[EXERCISE] Would you output all the data exactly as it stands?

Stored data entries
Start of Block

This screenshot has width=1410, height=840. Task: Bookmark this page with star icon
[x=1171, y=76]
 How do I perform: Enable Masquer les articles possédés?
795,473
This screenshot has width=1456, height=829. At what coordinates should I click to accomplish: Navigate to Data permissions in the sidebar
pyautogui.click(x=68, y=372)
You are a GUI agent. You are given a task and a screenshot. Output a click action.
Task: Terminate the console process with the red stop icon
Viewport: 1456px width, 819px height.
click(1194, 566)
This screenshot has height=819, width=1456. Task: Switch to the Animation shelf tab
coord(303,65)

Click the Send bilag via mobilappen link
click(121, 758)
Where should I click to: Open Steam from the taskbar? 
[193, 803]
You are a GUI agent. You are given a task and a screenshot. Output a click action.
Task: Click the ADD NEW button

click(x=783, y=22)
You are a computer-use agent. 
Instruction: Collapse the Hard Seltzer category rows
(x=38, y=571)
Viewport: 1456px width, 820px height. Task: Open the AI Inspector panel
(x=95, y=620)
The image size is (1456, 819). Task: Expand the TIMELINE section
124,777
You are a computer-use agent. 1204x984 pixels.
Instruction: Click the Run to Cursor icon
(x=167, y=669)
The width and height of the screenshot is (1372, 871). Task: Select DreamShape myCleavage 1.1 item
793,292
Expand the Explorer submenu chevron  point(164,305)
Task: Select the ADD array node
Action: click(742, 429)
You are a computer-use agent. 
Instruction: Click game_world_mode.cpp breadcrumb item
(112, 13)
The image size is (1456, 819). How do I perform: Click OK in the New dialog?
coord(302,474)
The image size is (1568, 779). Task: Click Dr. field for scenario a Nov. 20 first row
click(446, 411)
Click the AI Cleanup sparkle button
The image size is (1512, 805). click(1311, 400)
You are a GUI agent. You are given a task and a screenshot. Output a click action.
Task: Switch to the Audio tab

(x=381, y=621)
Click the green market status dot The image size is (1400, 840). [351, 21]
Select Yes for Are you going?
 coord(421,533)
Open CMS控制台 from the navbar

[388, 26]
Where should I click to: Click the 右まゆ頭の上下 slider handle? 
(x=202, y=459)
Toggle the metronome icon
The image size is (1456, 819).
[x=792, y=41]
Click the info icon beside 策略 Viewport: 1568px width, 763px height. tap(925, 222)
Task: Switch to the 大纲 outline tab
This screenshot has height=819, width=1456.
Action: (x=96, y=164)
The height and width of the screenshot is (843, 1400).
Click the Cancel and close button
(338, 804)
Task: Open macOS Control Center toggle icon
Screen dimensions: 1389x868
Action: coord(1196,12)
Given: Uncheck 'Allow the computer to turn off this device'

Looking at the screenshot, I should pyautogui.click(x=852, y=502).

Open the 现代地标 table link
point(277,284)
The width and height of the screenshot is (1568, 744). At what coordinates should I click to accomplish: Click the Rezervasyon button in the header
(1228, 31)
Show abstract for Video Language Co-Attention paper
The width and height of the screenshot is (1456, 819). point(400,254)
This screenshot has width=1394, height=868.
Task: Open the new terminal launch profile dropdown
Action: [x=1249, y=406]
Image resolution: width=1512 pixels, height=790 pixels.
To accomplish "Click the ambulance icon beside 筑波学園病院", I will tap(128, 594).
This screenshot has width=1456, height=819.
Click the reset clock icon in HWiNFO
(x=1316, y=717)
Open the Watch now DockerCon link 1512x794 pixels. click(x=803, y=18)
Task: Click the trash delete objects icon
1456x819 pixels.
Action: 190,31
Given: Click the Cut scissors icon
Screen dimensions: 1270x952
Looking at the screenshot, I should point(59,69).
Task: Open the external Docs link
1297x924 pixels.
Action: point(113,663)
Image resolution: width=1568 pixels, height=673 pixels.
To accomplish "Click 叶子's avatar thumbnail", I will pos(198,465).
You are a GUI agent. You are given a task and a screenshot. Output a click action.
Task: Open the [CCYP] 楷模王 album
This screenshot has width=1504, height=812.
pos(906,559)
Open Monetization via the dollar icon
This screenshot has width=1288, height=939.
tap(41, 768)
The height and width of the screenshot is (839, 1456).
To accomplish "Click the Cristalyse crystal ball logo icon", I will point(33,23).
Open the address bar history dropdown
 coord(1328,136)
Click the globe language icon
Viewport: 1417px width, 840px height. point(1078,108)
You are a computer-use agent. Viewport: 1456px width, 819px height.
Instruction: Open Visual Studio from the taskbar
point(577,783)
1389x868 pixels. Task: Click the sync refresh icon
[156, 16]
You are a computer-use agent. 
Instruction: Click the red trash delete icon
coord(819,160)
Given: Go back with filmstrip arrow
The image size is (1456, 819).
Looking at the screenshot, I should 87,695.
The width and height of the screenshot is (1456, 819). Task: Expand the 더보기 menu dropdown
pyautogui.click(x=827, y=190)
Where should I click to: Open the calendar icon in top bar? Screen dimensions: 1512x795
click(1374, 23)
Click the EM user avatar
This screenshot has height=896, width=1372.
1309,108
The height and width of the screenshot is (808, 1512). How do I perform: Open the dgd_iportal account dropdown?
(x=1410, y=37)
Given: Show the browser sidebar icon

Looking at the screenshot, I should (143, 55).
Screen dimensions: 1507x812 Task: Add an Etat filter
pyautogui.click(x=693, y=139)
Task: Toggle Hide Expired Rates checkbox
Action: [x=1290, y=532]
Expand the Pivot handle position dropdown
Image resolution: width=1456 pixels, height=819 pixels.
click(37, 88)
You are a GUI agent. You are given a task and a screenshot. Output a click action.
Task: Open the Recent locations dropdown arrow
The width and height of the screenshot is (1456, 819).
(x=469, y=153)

End of Block

[EXERCISE SOLUTION]
This screenshot has width=1410, height=840. Task: Bookmark this page with star icon
[x=1171, y=76]
 How do I perform: Enable Masquer les articles possédés?
795,473
This screenshot has width=1456, height=829. At what coordinates should I click to accomplish: Navigate to Data permissions in the sidebar
pyautogui.click(x=68, y=372)
You are a GUI agent. You are given a task and a screenshot. Output a click action.
Task: Terminate the console process with the red stop icon
Viewport: 1456px width, 819px height.
click(1194, 566)
This screenshot has height=819, width=1456. Task: Switch to the Animation shelf tab
coord(303,65)

Click the Send bilag via mobilappen link
click(121, 758)
Where should I click to: Open Steam from the taskbar? 
[193, 803]
You are a GUI agent. You are given a task and a screenshot. Output a click action.
Task: Click the ADD NEW button

click(x=783, y=22)
You are a computer-use agent. 
Instruction: Collapse the Hard Seltzer category rows
(x=38, y=571)
Viewport: 1456px width, 820px height. Task: Open the AI Inspector panel
(x=95, y=620)
The image size is (1456, 819). Task: Expand the TIMELINE section
124,777
You are a computer-use agent. 1204x984 pixels.
Instruction: Click the Run to Cursor icon
(x=167, y=669)
The width and height of the screenshot is (1372, 871). Task: Select DreamShape myCleavage 1.1 item
793,292
Expand the Explorer submenu chevron  point(164,305)
Task: Select the ADD array node
Action: click(742, 429)
You are a computer-use agent. 
Instruction: Click game_world_mode.cpp breadcrumb item
(112, 13)
The image size is (1456, 819). How do I perform: Click OK in the New dialog?
coord(302,474)
The image size is (1568, 779). Task: Click Dr. field for scenario a Nov. 20 first row
click(446, 411)
Click the AI Cleanup sparkle button
The image size is (1512, 805). click(1311, 400)
You are a GUI agent. You are given a task and a screenshot. Output a click action.
Task: Switch to the Audio tab

(x=381, y=621)
Click the green market status dot The image size is (1400, 840). [351, 21]
Select Yes for Are you going?
 coord(421,533)
Open CMS控制台 from the navbar

[388, 26]
Where should I click to: Click the 右まゆ頭の上下 slider handle? 
(x=202, y=459)
Toggle the metronome icon
The image size is (1456, 819).
[x=792, y=41]
Click the info icon beside 策略 Viewport: 1568px width, 763px height. tap(925, 222)
Task: Switch to the 大纲 outline tab
This screenshot has height=819, width=1456.
Action: (x=96, y=164)
The height and width of the screenshot is (843, 1400).
Click the Cancel and close button
(338, 804)
Task: Open macOS Control Center toggle icon
Screen dimensions: 1389x868
Action: coord(1196,12)
Given: Uncheck 'Allow the computer to turn off this device'

Looking at the screenshot, I should pyautogui.click(x=852, y=502).

Open the 现代地标 table link
point(277,284)
The width and height of the screenshot is (1568, 744). At what coordinates should I click to accomplish: Click the Rezervasyon button in the header
(1228, 31)
Show abstract for Video Language Co-Attention paper
The width and height of the screenshot is (1456, 819). point(400,254)
This screenshot has width=1394, height=868.
Task: Open the new terminal launch profile dropdown
Action: [x=1249, y=406]
Image resolution: width=1512 pixels, height=790 pixels.
To accomplish "Click the ambulance icon beside 筑波学園病院", I will tap(128, 594).
This screenshot has width=1456, height=819.
Click the reset clock icon in HWiNFO
(x=1316, y=717)
Open the Watch now DockerCon link 1512x794 pixels. click(x=803, y=18)
Task: Click the trash delete objects icon
1456x819 pixels.
Action: 190,31
Given: Click the Cut scissors icon
Screen dimensions: 1270x952
Looking at the screenshot, I should point(59,69).
Task: Open the external Docs link
1297x924 pixels.
Action: point(113,663)
Image resolution: width=1568 pixels, height=673 pixels.
To accomplish "Click 叶子's avatar thumbnail", I will pos(198,465).
You are a GUI agent. You are given a task and a screenshot. Output a click action.
Task: Open the [CCYP] 楷模王 album
This screenshot has width=1504, height=812.
pos(906,559)
Open Monetization via the dollar icon
This screenshot has width=1288, height=939.
tap(41, 768)
The height and width of the screenshot is (839, 1456).
To accomplish "Click the Cristalyse crystal ball logo icon", I will point(33,23).
Open the address bar history dropdown
 coord(1328,136)
Click the globe language icon
Viewport: 1417px width, 840px height. point(1078,108)
You are a computer-use agent. Viewport: 1456px width, 819px height.
Instruction: Open Visual Studio from the taskbar
point(577,783)
1389x868 pixels. Task: Click the sync refresh icon
[156, 16]
You are a computer-use agent. 
Instruction: Click the red trash delete icon
coord(819,160)
Given: Go back with filmstrip arrow
The image size is (1456, 819).
Looking at the screenshot, I should 87,695.
The width and height of the screenshot is (1456, 819). Task: Expand the 더보기 menu dropdown
pyautogui.click(x=827, y=190)
Where should I click to: Open the calendar icon in top bar? Screen dimensions: 1512x795
click(1374, 23)
Click the EM user avatar
This screenshot has height=896, width=1372.
1309,108
The height and width of the screenshot is (808, 1512). How do I perform: Open the dgd_iportal account dropdown?
(x=1410, y=37)
Given: Show the browser sidebar icon

Looking at the screenshot, I should (143, 55).
Screen dimensions: 1507x812 Task: Add an Etat filter
pyautogui.click(x=693, y=139)
Task: Toggle Hide Expired Rates checkbox
Action: [x=1290, y=532]
Expand the Pivot handle position dropdown
Image resolution: width=1456 pixels, height=819 pixels.
click(37, 88)
You are a GUI agent. You are given a task and a screenshot. Output a click action.
Task: Open the Recent locations dropdown arrow
The width and height of the screenshot is (1456, 819).
(x=469, y=153)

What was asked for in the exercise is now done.